For whom the bell doesn’t toll

The prosecution of two former AIPAC officials for receiving classified information under the Espionage Act is weird beyond belief by contast with prosecutorial inactivity on major cases that have done serious harm to the national security of the United States. To take only one example, think of the devastating leak of classified communications intelligence by “nearly a dozen” current and former government officials to James Risen that was splashed on the front page of the New York Times in December 2005.
In the latter case, the leak impaired an invaluable intelligence program involving the interception of communications by suspected terrorists or communications from known terrorist locations outside the United States. At least one of Risen’s “nearly a dozen” agency leakers publicly identified himself as a source for the story. Yet the Department of Justice has undertaken no serious activity to initiate a prosecution.

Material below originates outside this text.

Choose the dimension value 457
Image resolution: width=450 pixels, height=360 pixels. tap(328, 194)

Dorothy Rabinowitz finds the prosecution of the two AIPAC defendants weird by itself. Her column in today’s Wall Street Journal is “First they came for the Jews.” The AIPAC prosecution raises serious First Amendment issues. Contrary to one of the possible implications of the Journal headline, however, if “they” were “to come” for others including the Times and its sources, no injustice would be done. My column on the case involving “nearly a dozen” government leakers and their friends at the New York Times is “Exposure.” On the other hand, the fact that “they” haven’t “come” for the Times and its sources suggests that the animus Rabinowitz senses may indeed have come into play.
UPDATE: Ed Lasky was also on the case in his July 2006 American Thinker column here.